Social/economic costs and health-related quality of life in patients with epidermolysis bullosa in Europe
Aris Angelis (),
Panos Kanavos,
Julio López-Bastida,
Renata Linertová,
Juan Oliva (),
Pedro Serrano-Aguilar,
Manuel Posada- de-la-Paz,
Domenica Taruscio,
Arrigo Schieppati,
Georgi Iskrov,
Valentin Brodszky,
Johann Matthias Graf Schulenburg,
Karine Chevreul,
Ulf Persson and
Giovanni Fattore
Additional contact information
Aris Angelis: London School of Economics and Political Science
Panos Kanavos: London School of Economics and Political Science
Julio López-Bastida: University of Castilla-La Mancha
Renata Linertová: Red de Investigación en Servicios Sanitarios en Enfermedades Crónicas (REDISSEC)
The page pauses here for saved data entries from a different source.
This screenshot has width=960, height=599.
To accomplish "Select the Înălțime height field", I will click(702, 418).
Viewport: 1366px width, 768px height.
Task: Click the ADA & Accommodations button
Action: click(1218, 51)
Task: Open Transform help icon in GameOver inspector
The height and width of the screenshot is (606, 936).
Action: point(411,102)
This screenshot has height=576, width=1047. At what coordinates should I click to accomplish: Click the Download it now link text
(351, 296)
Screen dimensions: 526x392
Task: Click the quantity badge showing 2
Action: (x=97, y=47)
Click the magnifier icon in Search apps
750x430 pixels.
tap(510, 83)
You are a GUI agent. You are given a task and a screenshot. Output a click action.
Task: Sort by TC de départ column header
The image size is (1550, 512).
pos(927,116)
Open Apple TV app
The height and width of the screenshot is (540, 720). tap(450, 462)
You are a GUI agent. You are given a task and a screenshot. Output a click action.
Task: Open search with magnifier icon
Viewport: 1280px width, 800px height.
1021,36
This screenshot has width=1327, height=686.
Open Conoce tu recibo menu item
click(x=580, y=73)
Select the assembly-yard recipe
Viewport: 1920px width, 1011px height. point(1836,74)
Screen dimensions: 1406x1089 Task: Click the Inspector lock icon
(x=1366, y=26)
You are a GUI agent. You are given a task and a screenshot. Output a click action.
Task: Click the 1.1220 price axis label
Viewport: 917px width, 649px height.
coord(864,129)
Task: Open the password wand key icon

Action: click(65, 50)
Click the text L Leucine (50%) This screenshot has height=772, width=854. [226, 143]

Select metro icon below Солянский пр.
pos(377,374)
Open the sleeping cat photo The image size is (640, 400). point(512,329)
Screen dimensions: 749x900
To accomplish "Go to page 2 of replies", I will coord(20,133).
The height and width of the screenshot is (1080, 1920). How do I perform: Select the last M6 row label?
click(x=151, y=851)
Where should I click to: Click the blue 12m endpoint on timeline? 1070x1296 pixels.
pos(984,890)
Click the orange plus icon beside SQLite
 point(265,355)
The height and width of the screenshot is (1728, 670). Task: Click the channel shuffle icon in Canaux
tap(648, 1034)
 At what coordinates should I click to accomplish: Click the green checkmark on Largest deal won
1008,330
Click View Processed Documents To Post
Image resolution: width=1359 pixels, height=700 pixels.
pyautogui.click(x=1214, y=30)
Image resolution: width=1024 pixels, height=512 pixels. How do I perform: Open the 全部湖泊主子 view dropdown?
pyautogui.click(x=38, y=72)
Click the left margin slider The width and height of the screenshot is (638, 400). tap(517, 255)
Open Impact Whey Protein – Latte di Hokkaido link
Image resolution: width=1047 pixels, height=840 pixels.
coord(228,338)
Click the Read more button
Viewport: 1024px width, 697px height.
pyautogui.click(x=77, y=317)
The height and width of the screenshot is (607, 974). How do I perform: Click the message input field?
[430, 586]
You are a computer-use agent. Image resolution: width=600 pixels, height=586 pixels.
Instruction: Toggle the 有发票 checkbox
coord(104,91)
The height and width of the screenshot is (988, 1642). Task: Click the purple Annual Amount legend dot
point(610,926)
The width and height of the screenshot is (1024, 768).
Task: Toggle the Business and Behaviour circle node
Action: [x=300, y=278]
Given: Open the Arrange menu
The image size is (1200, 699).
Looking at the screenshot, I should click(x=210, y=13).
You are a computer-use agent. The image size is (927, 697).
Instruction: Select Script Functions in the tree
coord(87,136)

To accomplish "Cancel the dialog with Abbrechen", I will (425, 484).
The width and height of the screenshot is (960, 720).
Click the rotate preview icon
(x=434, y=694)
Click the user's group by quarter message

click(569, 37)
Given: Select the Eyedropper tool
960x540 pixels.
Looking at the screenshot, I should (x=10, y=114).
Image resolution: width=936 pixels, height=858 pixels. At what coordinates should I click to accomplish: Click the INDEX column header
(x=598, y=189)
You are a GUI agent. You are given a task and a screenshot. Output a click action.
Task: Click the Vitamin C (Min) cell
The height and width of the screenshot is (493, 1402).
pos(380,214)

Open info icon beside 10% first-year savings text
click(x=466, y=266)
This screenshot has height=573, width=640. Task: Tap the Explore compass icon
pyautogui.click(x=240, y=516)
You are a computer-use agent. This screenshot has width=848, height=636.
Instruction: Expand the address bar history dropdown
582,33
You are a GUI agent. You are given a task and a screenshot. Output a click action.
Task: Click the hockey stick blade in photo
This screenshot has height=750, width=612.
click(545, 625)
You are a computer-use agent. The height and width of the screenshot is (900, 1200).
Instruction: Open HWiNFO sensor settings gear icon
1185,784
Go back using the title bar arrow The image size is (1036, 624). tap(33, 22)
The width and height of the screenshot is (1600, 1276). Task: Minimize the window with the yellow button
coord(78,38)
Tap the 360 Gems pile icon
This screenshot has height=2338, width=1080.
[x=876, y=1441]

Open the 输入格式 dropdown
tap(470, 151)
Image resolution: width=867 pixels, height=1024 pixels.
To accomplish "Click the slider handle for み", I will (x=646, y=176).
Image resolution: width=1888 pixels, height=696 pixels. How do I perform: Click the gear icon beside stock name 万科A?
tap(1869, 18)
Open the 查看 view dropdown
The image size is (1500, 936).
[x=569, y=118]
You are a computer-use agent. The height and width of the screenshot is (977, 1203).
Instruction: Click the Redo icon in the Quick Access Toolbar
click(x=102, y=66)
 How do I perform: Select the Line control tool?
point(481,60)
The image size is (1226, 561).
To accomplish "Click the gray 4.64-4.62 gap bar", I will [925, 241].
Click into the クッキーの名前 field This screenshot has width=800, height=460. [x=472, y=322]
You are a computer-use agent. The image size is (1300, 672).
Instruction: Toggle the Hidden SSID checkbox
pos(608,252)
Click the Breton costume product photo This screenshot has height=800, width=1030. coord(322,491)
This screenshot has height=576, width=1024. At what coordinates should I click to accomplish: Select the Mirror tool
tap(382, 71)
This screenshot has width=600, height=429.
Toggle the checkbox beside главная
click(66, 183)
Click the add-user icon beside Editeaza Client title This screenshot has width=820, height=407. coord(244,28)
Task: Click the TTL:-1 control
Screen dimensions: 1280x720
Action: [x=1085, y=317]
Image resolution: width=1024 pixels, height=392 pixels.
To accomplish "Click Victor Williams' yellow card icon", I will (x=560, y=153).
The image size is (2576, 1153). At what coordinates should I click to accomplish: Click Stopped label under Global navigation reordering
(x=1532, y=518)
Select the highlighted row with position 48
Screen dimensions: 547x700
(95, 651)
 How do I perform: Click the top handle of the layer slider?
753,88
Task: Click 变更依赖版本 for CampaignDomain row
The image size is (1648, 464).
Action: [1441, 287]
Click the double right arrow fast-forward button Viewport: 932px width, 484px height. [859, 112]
Pedro Serrano-Aguilar: Red de Investigación en Servicios Sanitarios en Enfermedades Crónicas (REDISSEC)
Manuel Posada- de-la-Paz: Institute of Rare Diseases Research, ISCIII, SpainRDR and CIBERER
Domenica Taruscio: National Center for Rare Diseases, Istituto superiore di sanità (ISS)
Arrigo Schieppati: Centro di Ricerche Cliniche per Malattie Rare Aldo e Cele Daccò, Istituto di Ricerche Farmacologiche Mario Negri
Georgi Iskrov: Institute of Rare Diseases
Johann Matthias Graf Schulenburg: Leibniz Universität Hannover
Karine Chevreul: URC Eco Ile de France, AP-HP
Ulf Persson: The Swedish Institute for Health Economics
Giovanni Fattore: Bocconi University
The European Journal of Health Economics, 2016, vol. 17, issue 1, No 4, 42 pages
Abstract:
Abstract Background The aim of this study was to determine the social/economic costs and health-related quality of life (HRQOL) of patients with epidermolysis bullosa (EB) in eight EU member states. Methods We conducted a cross-sectional study of patients with EB from Bulgaria, France, Germany, Hungary, Italy, Spain, Sweden and the United Kingdom. Data on demographic characteristics, health resource utilisation, informal care, labour productivity losses, and HRQOL were collected from the questionnaires completed by patients or their caregivers. HRQOL was measured with the EuroQol 5-domain (EQ-5D) questionnaire. Results A total of 204 patients completed the questionnaire. Average annual costs varied from country to country, and ranged from €9509 to €49,233 (reference year 2012). Estimated direct healthcare costs ranged from €419 to €10,688; direct non-healthcare costs ranged from €7449 to €37,451 and labour productivity losses ranged from €0 to €7259. The average annual cost per patient across all countries was estimated at €31,390, out of which €5646 accounted for direct health costs (18.0 %), €23,483 accounted for direct non-healthcare costs (74.8 %), and €2261 accounted for indirect costs (7.2 %). Costs were shown to vary across patients with different disability but also between children and adults. The mean EQ-5D score for adult EB patients was estimated at between 0.49 and 0.71 and the mean EQ-5D visual analogue scale score was estimated at between 62 and 77. Conclusion In addition to its negative impact on patient HRQOL, our study indicates the substantial social/economic burden of EB in Europe, attributable mostly to high direct non-healthcare costs.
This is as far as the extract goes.